In questa prospettiva, Pievani conclude declinando con grande incisività la nozione di serendipità mediante quella di “exattamento”, a cui ha già dedicato ripetute e preziose riflessioni: «Il processo evolutivo fa di necessità virtù. La selezione naturale non riparte ogni volta da zero, bensì dal materiale a disposizione, con i suoi vincoli e la sua storia.
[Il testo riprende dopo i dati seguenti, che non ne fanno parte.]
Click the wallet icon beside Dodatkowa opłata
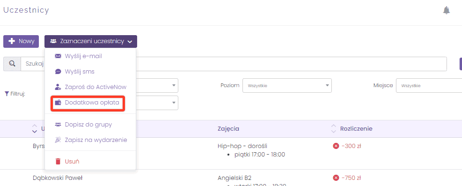This screenshot has width=462, height=186. [x=58, y=103]
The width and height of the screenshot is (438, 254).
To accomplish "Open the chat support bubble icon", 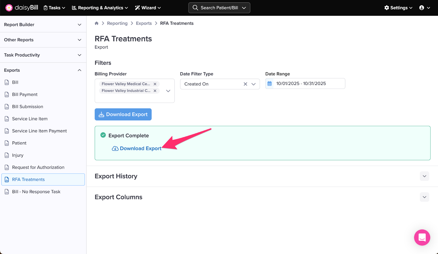I will (x=422, y=237).
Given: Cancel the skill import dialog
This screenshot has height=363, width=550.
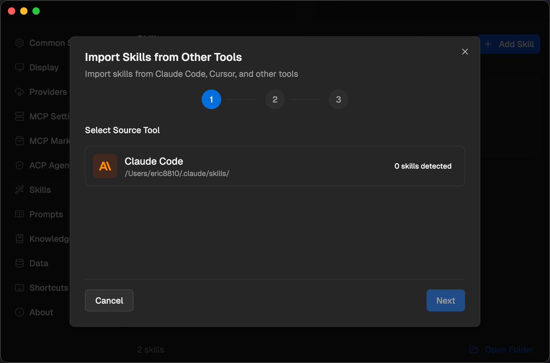Looking at the screenshot, I should pyautogui.click(x=109, y=301).
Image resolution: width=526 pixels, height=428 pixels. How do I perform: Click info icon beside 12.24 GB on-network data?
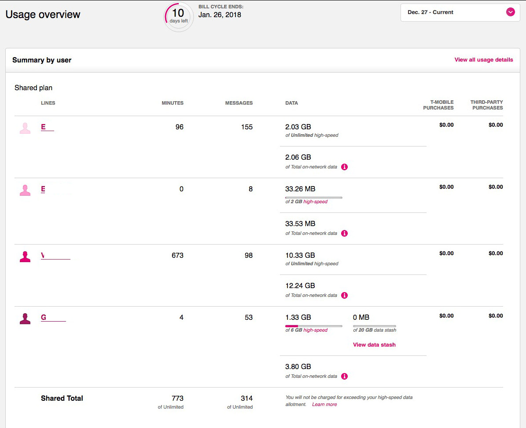click(345, 296)
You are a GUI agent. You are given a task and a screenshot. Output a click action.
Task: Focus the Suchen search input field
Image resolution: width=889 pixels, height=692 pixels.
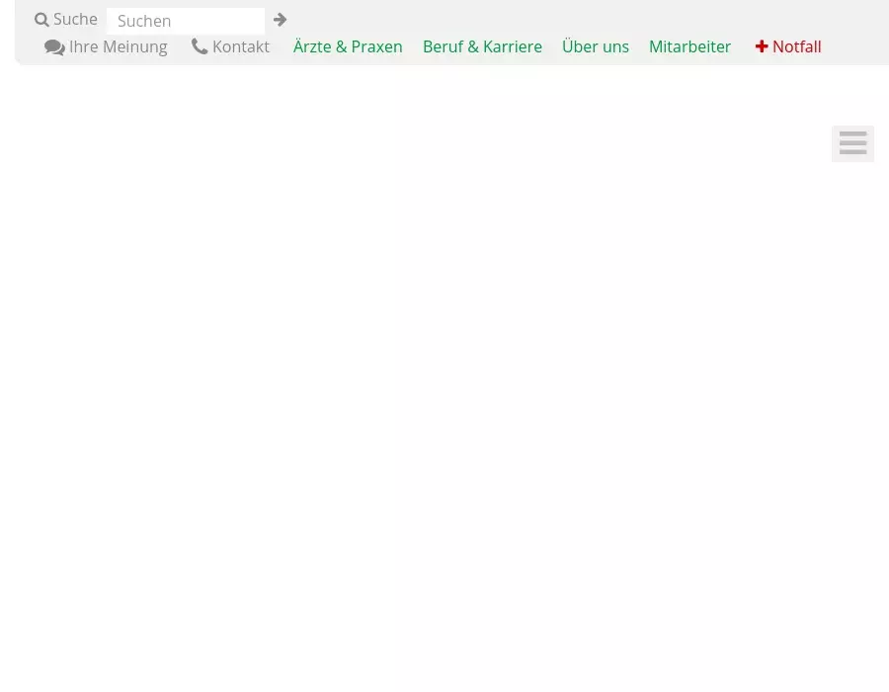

Detto altrimenti: ciò che è funzionale adesso ha in realtà una gamma di effetti potenziali, molti dei quali oggi del tutto sconosciuti e imprevedibili, proprio come la scoperta serendipitosa».
«Così sembra funzionare», aggiunge Pievani, «anche la nostra mente alle prese con una realtà abbondante: cerca qualcosa, animata da una certa intenzione, e poi trova tutt’altro, come se l’indagine di una realtà eccedente garantisse al nostro percorso di ricerca, immerso com’è in un vasto ignoto, un potenziale latente di scoperte serendipitose impreviste».
Di questa realtà eccedente fanno aristotelicamente parte non solo le cose, ma anche le parole; non solo le parole, ma anche i concetti: quelli che, con riferimento ai giochi matematici, aleggiano nell’empireo della fantasia creativa, ma che prima o poi possono trovare utili applicazioni nel mondo reale.
Quei “sorrisi senza il gatto”, come li definiva il matematico e scrittore Lewis Carroll in Alice nel Paese delle Meraviglie, che assumono un ruolo innovativo nel processo della conoscenza perché fanno emergere realtà prima non considerate: “gatti con il sorriso”, realtà che da quel momento sembrano prescindere dalle operazioni mentali che le hanno più o meno consapevolmente generate. In attesa che il processo possa ricominciare.